▶ Record excerpts

# # # #

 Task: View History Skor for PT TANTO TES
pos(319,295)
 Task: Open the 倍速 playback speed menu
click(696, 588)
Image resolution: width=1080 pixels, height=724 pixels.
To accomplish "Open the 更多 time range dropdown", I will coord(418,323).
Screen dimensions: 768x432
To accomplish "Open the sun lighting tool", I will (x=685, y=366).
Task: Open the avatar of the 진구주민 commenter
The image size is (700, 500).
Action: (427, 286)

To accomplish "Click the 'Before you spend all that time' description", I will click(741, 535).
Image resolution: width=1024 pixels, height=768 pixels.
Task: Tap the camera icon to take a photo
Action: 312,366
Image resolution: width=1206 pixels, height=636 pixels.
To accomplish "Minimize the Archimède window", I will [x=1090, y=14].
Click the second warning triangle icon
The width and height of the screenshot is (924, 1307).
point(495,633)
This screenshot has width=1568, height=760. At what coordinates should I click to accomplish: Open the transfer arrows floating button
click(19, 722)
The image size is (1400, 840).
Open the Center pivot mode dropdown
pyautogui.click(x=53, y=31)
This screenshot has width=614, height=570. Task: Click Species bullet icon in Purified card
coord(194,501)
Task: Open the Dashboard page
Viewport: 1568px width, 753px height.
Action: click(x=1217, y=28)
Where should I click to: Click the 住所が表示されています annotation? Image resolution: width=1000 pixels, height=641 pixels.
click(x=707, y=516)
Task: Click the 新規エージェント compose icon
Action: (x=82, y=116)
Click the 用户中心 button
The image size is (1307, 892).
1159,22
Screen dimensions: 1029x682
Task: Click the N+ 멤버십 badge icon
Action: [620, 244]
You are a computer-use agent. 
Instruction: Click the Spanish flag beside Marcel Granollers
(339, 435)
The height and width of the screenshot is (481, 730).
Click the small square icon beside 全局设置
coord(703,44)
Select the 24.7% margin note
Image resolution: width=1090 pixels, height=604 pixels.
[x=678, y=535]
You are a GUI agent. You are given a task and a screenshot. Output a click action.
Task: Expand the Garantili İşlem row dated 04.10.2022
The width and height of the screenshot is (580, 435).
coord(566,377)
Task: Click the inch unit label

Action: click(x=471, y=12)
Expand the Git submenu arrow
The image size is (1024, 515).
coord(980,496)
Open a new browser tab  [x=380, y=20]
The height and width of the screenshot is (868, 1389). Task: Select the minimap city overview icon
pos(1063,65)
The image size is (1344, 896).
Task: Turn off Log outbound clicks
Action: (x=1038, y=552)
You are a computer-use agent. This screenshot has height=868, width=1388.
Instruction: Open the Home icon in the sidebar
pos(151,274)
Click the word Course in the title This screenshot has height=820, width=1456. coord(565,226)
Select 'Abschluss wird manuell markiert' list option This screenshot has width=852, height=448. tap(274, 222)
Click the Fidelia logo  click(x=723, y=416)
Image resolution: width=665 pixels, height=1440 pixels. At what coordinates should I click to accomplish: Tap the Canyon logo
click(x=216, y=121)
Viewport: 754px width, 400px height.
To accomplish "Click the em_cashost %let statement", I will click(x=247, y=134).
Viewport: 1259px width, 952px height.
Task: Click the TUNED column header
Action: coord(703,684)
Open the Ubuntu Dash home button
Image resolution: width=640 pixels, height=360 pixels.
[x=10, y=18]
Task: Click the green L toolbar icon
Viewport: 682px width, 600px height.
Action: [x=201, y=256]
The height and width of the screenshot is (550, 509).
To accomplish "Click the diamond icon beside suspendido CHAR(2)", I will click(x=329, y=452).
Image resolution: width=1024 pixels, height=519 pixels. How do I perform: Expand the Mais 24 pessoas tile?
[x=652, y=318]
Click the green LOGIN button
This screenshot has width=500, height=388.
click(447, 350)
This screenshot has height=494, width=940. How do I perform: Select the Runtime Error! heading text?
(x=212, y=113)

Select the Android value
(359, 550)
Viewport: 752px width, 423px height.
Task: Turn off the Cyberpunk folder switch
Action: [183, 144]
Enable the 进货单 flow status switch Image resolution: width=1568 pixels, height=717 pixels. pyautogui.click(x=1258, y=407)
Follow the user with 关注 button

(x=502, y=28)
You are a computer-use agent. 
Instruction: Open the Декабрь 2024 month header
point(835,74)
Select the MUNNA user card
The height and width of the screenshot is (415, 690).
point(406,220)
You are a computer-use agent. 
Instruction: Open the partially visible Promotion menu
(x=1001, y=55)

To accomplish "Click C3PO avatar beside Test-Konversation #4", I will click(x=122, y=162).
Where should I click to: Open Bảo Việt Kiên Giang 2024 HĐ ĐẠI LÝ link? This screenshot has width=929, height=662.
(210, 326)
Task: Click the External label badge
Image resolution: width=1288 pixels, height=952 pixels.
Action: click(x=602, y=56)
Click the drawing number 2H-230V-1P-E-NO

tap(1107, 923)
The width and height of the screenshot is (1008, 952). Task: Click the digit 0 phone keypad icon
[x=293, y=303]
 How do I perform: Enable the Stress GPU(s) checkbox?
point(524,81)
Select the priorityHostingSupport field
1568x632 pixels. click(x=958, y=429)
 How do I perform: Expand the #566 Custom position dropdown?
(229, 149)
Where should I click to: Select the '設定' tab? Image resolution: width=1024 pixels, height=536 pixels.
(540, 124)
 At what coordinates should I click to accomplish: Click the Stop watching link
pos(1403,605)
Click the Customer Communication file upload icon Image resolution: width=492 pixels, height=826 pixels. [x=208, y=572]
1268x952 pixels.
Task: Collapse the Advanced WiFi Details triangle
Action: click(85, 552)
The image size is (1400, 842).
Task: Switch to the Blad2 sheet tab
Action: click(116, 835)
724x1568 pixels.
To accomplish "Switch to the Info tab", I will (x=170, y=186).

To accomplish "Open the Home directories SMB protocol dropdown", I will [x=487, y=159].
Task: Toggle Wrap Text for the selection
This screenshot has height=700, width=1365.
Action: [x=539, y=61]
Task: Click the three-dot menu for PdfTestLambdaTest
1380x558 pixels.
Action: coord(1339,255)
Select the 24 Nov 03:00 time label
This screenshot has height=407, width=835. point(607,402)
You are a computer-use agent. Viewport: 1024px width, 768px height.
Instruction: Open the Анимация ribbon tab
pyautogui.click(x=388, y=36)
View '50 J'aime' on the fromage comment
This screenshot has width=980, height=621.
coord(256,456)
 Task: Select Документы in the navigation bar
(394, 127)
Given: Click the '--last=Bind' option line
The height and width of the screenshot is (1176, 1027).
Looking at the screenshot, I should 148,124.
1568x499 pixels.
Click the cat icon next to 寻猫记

# # # #

▶ What needs to be done
Above are the records; from them, give again exactly the lines from the one containing "Image resolution: width=665" to the one containing "Select the MUNNA user card", both lines included, and nothing more.

▶ Response area
Image resolution: width=665 pixels, height=1440 pixels. At what coordinates should I click to accomplish: Tap the Canyon logo
click(x=216, y=121)
Viewport: 754px width, 400px height.
To accomplish "Click the em_cashost %let statement", I will click(x=247, y=134).
Viewport: 1259px width, 952px height.
Task: Click the TUNED column header
Action: coord(703,684)
Open the Ubuntu Dash home button
Image resolution: width=640 pixels, height=360 pixels.
[x=10, y=18]
Task: Click the green L toolbar icon
Viewport: 682px width, 600px height.
Action: [x=201, y=256]
The height and width of the screenshot is (550, 509).
To accomplish "Click the diamond icon beside suspendido CHAR(2)", I will click(x=329, y=452).
Image resolution: width=1024 pixels, height=519 pixels. How do I perform: Expand the Mais 24 pessoas tile?
[x=652, y=318]
Click the green LOGIN button
This screenshot has width=500, height=388.
click(447, 350)
This screenshot has height=494, width=940. How do I perform: Select the Runtime Error! heading text?
(x=212, y=113)

Select the Android value
(359, 550)
Viewport: 752px width, 423px height.
Task: Turn off the Cyberpunk folder switch
Action: [183, 144]
Enable the 进货单 flow status switch Image resolution: width=1568 pixels, height=717 pixels. pyautogui.click(x=1258, y=407)
Follow the user with 关注 button

(x=502, y=28)
You are a computer-use agent. 
Instruction: Open the Декабрь 2024 month header
point(835,74)
Select the MUNNA user card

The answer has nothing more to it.